Extract provided
Preparation requires time, ample time to exegete the Word of God, the Gospel of Christ Jesus. Therefore, time allotment for exegesis is extolled as a “first principle”. In a culture which prides itself on being “crazy busy”, preachers need to safeguard time - for the sake of their people and the integrity of their office - designated toward accurate and informed sermon preparation in the form of Scriptural exegesis. First exegesis, then composition. Preachers should be mindful that sermon preparation and composition usually require a full week’s work. It is one domain in Holy Ministry where you cannot, “fake it until you make it.” If you are “faking it”, please stop. Your unpreparedness is glaringly obvious and does a disservice to Christ and His people. In their rightful love and attachment to you (no doubt sacrificially earned), your congregation may be tolerating your messages. Remove the impediment of unpreparedness and allow the Holy Spirit to work with you and through your preparation, rather than in spite of you. Exegete the text as your Christ-commissioned responsibility.
4. Exegesis begins with the utilization of the following seven items:
(a) The Tools for Translation. Using the original languages, make a translation of the Biblical text. Employ the scholarly implements from your pastoral toolbox (e.g., grammar, lexicon, concordance, dictionary, computer resources, etc.) from the familiar cast of eminent masters of the trade (Nestle-Aland, Black, Williams, Jongkind, Kubo, Metzger, and Martini). The point of this exercise is to familiarize yourself with not merely the Biblical text, that is the words, but to slowly enter the world of the Bible. Greek and Hebrew have a way of transporting the exegete to another time and place, thwarting the tendency to gloss and engendering contemplation. Having entered that world, you are now in a place to harvest insights.

Prompt A
In the passage on sermon preparation, how much time do sermon preparation and composition usually require?
The listing that comes next has no connection to the passage on sermon preparation.

Provided material

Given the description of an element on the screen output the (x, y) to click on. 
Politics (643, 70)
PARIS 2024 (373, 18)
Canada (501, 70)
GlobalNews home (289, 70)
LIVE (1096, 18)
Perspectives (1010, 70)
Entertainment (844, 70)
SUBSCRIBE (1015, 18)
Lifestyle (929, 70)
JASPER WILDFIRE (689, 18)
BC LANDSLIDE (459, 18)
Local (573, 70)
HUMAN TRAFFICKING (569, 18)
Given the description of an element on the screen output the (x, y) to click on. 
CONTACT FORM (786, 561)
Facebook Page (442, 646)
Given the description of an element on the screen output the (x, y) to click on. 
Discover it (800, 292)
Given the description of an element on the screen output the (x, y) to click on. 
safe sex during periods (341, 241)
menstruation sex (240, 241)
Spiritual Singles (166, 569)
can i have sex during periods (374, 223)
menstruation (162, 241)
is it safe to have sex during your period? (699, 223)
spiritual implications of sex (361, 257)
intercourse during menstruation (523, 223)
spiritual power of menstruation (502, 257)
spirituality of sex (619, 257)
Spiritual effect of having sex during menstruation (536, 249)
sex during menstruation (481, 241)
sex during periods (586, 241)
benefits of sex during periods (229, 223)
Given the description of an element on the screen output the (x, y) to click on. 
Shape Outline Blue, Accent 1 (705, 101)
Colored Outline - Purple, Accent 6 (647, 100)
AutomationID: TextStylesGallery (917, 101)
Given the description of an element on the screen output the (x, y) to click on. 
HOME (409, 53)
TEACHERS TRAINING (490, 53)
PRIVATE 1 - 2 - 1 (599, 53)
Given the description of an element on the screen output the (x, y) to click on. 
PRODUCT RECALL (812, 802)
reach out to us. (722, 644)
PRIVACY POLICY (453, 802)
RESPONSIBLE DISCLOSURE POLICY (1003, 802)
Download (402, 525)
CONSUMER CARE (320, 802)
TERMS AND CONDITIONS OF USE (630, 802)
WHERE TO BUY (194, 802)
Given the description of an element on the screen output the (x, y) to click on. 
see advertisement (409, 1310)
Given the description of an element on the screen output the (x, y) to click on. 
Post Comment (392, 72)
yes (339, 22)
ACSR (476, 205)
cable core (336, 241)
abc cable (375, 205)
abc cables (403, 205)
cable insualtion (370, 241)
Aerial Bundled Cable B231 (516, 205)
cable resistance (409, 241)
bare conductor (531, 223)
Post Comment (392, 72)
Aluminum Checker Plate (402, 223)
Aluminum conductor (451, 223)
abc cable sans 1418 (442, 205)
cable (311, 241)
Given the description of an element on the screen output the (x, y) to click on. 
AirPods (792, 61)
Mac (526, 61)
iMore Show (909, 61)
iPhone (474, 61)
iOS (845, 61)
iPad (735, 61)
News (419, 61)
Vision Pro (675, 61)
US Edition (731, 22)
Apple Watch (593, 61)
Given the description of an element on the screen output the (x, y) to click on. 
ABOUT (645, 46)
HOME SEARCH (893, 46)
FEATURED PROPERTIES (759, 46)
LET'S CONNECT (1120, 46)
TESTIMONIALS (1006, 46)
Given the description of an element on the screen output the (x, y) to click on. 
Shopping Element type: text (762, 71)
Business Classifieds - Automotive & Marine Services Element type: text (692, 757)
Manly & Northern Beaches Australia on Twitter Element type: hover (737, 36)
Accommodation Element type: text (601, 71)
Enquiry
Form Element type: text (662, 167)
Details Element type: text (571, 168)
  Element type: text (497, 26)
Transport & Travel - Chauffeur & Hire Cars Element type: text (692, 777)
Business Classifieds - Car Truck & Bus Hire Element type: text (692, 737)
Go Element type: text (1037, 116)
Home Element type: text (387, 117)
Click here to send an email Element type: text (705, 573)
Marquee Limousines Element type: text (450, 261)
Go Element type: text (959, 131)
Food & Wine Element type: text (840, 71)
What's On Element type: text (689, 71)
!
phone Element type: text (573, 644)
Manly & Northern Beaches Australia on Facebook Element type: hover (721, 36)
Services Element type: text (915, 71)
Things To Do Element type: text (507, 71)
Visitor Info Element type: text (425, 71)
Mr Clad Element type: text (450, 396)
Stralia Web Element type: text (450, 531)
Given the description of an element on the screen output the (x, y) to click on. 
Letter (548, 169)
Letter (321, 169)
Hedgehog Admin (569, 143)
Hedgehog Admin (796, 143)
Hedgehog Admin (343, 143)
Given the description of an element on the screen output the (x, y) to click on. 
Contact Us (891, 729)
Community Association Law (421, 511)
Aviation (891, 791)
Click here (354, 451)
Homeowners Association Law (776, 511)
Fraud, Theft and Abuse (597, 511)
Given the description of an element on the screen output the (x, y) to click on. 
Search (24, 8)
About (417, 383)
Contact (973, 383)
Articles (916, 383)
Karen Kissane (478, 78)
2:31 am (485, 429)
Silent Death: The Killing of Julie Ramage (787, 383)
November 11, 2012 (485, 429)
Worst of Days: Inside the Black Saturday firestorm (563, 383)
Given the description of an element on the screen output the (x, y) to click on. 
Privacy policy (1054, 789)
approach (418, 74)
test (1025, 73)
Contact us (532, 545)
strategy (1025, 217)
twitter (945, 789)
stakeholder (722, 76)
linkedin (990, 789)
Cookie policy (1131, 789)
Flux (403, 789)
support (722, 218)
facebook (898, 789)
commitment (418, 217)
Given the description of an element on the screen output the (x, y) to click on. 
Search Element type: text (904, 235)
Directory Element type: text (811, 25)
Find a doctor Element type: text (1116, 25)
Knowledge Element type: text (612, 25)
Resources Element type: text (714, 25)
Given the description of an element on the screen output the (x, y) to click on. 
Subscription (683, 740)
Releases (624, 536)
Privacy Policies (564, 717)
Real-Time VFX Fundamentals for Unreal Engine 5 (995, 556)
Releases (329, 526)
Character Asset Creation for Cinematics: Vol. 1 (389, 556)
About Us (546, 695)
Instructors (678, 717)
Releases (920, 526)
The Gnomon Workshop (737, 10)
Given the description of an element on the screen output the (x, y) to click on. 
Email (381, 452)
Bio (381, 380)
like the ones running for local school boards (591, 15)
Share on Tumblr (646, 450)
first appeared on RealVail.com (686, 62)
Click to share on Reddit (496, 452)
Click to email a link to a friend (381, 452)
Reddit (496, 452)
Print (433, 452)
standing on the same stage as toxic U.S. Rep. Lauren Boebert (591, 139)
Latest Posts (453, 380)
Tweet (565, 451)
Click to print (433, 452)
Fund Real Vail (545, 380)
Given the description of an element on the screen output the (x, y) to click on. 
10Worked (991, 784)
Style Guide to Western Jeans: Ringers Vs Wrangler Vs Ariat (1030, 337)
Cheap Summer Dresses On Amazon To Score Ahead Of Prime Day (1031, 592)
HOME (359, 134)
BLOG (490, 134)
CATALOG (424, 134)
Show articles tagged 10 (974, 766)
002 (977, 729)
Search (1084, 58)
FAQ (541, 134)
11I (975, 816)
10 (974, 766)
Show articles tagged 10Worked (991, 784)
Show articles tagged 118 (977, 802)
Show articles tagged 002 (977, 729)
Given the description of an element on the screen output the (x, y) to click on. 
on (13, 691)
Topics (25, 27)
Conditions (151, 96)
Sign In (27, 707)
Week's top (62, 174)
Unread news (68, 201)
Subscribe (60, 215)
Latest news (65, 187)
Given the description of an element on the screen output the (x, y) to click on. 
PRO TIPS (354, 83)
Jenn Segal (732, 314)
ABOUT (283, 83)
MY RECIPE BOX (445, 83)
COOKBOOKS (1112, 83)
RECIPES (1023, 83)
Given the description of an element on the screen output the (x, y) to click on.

Prompt B
Express the stretch of the listing from its start through the line containing "Shape Outline Blue, Accent 1 (705, 101)" as a numbered list, leaving out blank lines.

Written answer A
They usually require a full week's work.

Written answer B
1. Given the description of an element on the screen output the (x, y) to click on. 
2. Politics (643, 70)
3. PARIS 2024 (373, 18)
4. Canada (501, 70)
5. GlobalNews home (289, 70)
6. LIVE (1096, 18)
7. Perspectives (1010, 70)
8. Entertainment (844, 70)
9. SUBSCRIBE (1015, 18)
10. Lifestyle (929, 70)
11. JASPER WILDFIRE (689, 18)
12. BC LANDSLIDE (459, 18)
13. Local (573, 70)
14. HUMAN TRAFFICKING (569, 18)
15. Given the description of an element on the screen output the (x, y) to click on. 
16. CONTACT FORM (786, 561)
17. Facebook Page (442, 646)
18. Given the description of an element on the screen output the (x, y) to click on. 
19. Discover it (800, 292)
20. Given the description of an element on the screen output the (x, y) to click on. 
21. safe sex during periods (341, 241)
22. menstruation sex (240, 241)
23. Spiritual Singles (166, 569)
24. can i have sex during periods (374, 223)
25. menstruation (162, 241)
26. is it safe to have sex during your period? (699, 223)
27. spiritual implications of sex (361, 257)
28. intercourse during menstruation (523, 223)
29. spiritual power of menstruation (502, 257)
30. spirituality of sex (619, 257)
31. Spiritual effect of having sex during menstruation (536, 249)
32. sex during menstruation (481, 241)
33. sex during periods (586, 241)
34. benefits of sex during periods (229, 223)
35. Given the description of an element on the screen output the (x, y) to click on. 
36. Shape Outline Blue, Accent 1 (705, 101)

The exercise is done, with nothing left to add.